═════ ESTRATTO SCELTO ═════

A regalare una variegata gamma di emozioni è sì una storia semplice ma bella, di quelle che si ha voglia di vedere e consigliare agli amici, ma anche la cura dei tanti particolari, dalle musiche di Carlo Virzì (fratello del regista Paolo, con cui Bruni ha collaborato per molti film) agli interpreti secondari. Su tutti la coppia che regge l’intera impalcatura: e se Andrea Carpenzano sembra essere la seconda grande scoperta di Francesco Bruni dopo Filippo Scicchitano (lanciato in Scialla!), Giuliano Montaldo dà al suo poeta stralunato tutta la classe e l’eleganza possibile. Il regista di Sacco e Vanzetti e del Marco Polo tv torna alla recitazione – esordì in Achtung! Banditi di Carlo Lizzani negli anni 50) con una prova che in America sarebbe da Oscar: le frasi ricercate, le parole auliche e fuori corso e la sagacia («ce la siamo spassata con moderazione») del poeta Ghelarducci trovano in Montaldo l’interprete ideale, che difficilmente potremo dimenticare. Ma sono notevoli anche Donatella Finocchiaro, nei panni della donna che ha questa liaison scandalosa con l’amico del figlio; Arturo Bruni (figlio del regista), in quelli dell’amico-rivale; l’altro amico Vittorio Emanuele Propizio; l’ansiosa vicina di casa del poeta interpretata da Raffaella Lebboroni, attrice sempre presente nei film di Bruni nonché sua moglie.
Quanto al film dopo tanto divertimento, se forse nel finale gli accadimenti si accumulano e possono sembrare eccessivi – come però è smodata e borderline la vita di Alessandro e dei suoi amici – la virata verso la commozione finale è gestita con abilità ma non furbizia. Sentiamo nell’autore che la storia che ci ha raccontato era sentita e ha toccato profondamente per prima lui: impossibile, anche per questo, trattenere un moto di commozione di fronte a un epilogo che offre, con un ultimo verso, la spiegazione del titolo e una consapevolezza nuova in un ragazzo che grazie a quell’incontro così improbabile può diventare un uomo. Può, insomma, cambiare.

═════

- ISTRUZIONI DI LAVORO:
(1) Trascriva fedelmente il passo della recensione da "Quanto al film" a "Può, insomma, cambiare.".
(2) Elenchi tutti i titoli di film e di produzioni televisive citati nella recensione.
I record non hanno alcuna attinenza con quanto richiesto.

═════ ESTRATTI DEI DATI ═════

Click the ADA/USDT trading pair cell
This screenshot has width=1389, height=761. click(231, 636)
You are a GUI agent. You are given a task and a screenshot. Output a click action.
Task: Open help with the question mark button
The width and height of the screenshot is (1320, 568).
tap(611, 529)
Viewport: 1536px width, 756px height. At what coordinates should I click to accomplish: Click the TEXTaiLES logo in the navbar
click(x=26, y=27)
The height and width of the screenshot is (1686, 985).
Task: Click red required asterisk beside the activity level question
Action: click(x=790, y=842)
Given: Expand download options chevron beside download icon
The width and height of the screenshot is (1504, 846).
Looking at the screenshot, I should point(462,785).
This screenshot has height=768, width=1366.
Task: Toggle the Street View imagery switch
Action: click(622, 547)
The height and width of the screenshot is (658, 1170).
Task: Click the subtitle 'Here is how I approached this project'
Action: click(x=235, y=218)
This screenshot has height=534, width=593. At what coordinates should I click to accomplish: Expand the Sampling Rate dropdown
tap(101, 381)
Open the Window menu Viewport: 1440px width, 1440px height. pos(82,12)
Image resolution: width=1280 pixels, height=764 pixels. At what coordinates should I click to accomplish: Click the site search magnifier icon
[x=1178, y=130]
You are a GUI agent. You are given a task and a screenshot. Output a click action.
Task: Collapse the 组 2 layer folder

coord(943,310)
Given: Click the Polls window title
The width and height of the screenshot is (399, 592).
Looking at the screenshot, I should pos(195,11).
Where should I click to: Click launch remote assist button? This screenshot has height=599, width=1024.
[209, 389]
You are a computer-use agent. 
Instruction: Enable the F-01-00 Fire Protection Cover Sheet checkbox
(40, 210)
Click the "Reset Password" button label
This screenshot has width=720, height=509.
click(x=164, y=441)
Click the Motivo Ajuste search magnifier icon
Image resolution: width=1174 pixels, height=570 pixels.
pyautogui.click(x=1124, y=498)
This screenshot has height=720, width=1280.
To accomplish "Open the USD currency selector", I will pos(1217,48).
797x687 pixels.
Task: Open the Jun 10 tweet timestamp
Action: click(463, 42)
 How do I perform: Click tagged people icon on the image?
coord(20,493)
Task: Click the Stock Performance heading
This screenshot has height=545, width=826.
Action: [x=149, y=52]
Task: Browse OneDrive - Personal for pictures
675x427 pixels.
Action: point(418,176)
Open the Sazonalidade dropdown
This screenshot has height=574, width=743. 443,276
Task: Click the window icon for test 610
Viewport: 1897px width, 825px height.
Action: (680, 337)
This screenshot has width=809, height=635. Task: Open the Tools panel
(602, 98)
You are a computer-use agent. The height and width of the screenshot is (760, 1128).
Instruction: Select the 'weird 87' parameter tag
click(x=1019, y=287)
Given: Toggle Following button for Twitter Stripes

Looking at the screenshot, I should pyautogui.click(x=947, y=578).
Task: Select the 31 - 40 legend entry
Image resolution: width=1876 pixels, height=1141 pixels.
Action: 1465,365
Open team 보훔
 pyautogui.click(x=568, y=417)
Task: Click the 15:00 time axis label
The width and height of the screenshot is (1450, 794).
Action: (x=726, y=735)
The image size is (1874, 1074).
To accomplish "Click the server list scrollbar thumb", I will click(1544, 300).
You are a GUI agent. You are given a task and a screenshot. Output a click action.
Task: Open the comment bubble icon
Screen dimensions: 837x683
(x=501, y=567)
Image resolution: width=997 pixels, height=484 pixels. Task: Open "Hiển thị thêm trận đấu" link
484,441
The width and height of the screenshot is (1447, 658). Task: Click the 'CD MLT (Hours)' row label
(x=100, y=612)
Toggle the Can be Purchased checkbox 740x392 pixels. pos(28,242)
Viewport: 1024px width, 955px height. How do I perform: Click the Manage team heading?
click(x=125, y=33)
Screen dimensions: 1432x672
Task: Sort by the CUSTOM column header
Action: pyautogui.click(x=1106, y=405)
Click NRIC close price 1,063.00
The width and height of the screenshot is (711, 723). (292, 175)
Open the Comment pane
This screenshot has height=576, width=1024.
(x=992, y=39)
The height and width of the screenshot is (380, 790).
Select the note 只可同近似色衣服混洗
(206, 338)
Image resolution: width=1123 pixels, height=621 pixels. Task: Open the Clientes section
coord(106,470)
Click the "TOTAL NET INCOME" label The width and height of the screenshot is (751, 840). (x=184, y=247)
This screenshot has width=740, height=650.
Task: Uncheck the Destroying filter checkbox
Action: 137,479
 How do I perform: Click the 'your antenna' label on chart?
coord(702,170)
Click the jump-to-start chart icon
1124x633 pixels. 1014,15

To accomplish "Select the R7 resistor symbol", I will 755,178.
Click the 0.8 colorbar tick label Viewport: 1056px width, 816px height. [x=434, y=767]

═════

- ELENCO DELLE RISPOSTE:
(1)
Quanto al film dopo tanto divertimento, se forse nel finale gli accadimenti si accumulano e possono sembrare eccessivi – come però è smodata e borderline la vita di Alessandro e dei suoi amici – la virata verso la commozione finale è gestita con abilità ma non furbizia. Sentiamo nell’autore che la storia che ci ha raccontato era sentita e ha toccato profondamente per prima lui: impossibile, anche per questo, trattenere un moto di commozione di fronte a un epilogo che offre, con un ultimo verso, la spiegazione del titolo e una consapevolezza nuova in un ragazzo che grazie a quell’incontro così improbabile può diventare un uomo. Può, insomma, cambiare.

(2)
Scialla!
Sacco e Vanzetti
Marco Polo
Achtung! Banditi